Ecallantide

Clinical data
- Trade names: Kalbitor
- Other names: DX-88
- AHFS/Drugs.com: Monograph
- License data: US DailyMed: Ecallantide; US FDA: Ecallantide;
- Routes of administration: Subcutaneous injection
- ATC code: B06AC03 (WHO) ;

Legal status
- Legal status: US: ℞-only;

Pharmacokinetic data
- Elimination half-life: 1.5–2.5 hours
- Excretion: Kidney

Identifiers
- IUPAC name [Glu^{20},Ala^{21},Arg^{36},Ala^{38},His^{39},Pro^{40},Trp^{42}]tissue factor pathway inhibitor (human)-(20-79)-peptide (modified on reactive bond region Kunitz inhibitor 1 domain containing fragment);
- CAS Number: 460738-38-9;
- PubChem CID: 118984459;
- IUPHAR/BPS: 6955;
- DrugBank: DB05311;
- ChemSpider: 34983390;
- UNII: 5Q6TZN2HNM;
- ChEMBL: ChEMBL1201837;
- CompTox Dashboard (EPA): DTXSID90196709 ;

Chemical and physical data
- Formula: C_{305}H_{442}N_{88}O_{91}S_{8}
- Molar mass: 7053.90 g·mol^{−1}

= Ecallantide =

Medication

Ecallantide (trade name Kalbitor) is a drug used for the treatment of hereditary angioedema (HAE) and in the prevention of blood loss in cardiothoracic surgery. It is an inhibitor of the protein kallikrein and a 60-amino acid polypeptide which was developed from a Kunitz domain through phage display to mimic antibodies inhibiting kallikrein.

==Medical uses==

===Angioedema===
On November 27, 2009, ecallantide was approved by the FDA for the treatment of acute attacks of hereditary angioedema for persons over 16 years of age. A single dose requires three separate injections, which are given under the skin.

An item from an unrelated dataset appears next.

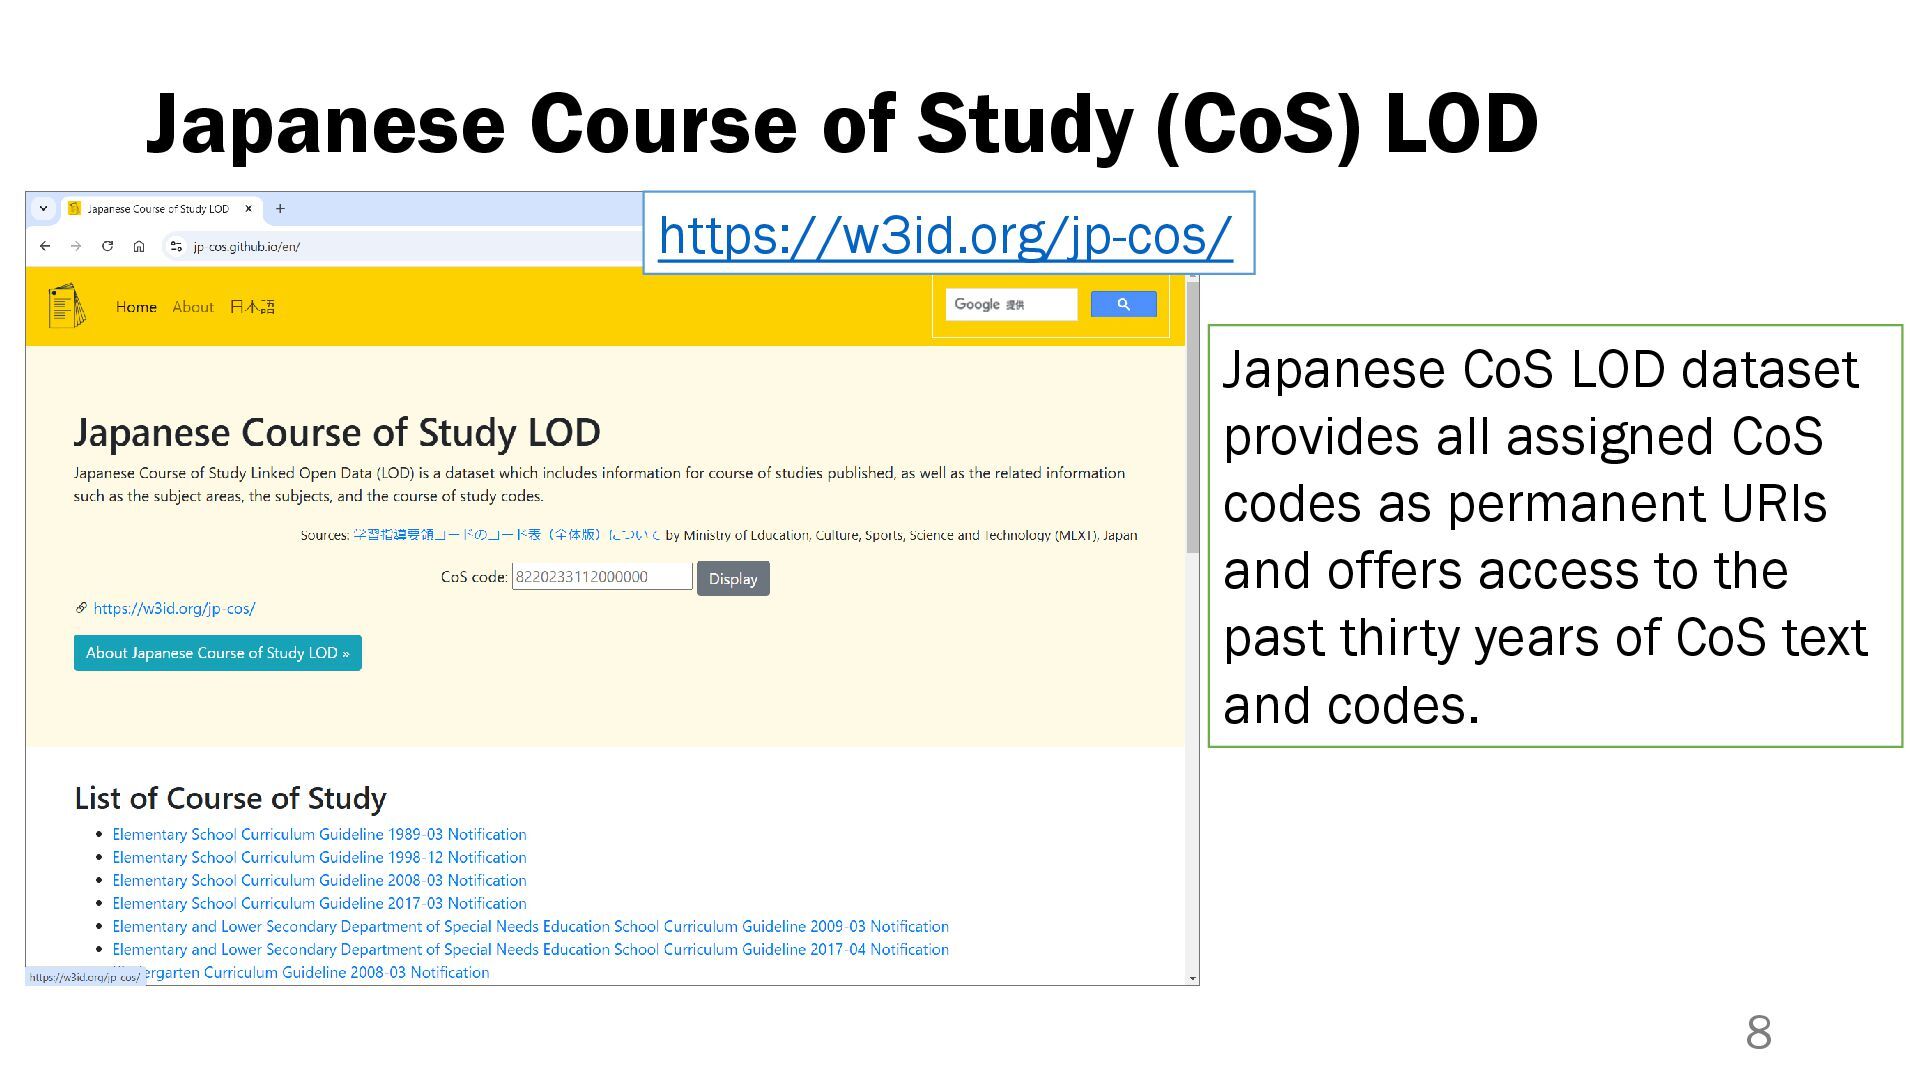Click the Google custom search box
Screen dimensions: 1920x1080
1011,304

Ecallantide does not appear to be efficacious for the treatment of angioedema due to ACE inhibitors.

==Adverse effects==
The most common adverse effects are headache, nausea, fatigue and diarrhea. Less common, but observed in more than 5% of patients in clinical trials, are respiratory tract infections, fever, vomiting, itching and upper abdominal pain. Up to 4% of patients showed anaphylaxis, which led to a black box warning in the US.

== Interactions ==

As of 2011, no interaction studies have been conducted.

==Mechanism of action==
HAE is caused by a mutation of the C1-inhibitor gene. Defective or missing C1-inhibitor permits activation of kallikrein, a protease that is responsible for liberating bradykinin from its precursor kininogen. An excess of bradykinin leads to fluid leakage from blood vessels, causing swelling of tissues typical of HAE.

Ecallantide suppresses this pathogenetic mechanism by selectively and reversibly inhibiting the activity of plasma kallikrein. Ecallantide's inhibitory constant (Ki) for kallikrein is 25 picoMolar, indicating high affinity.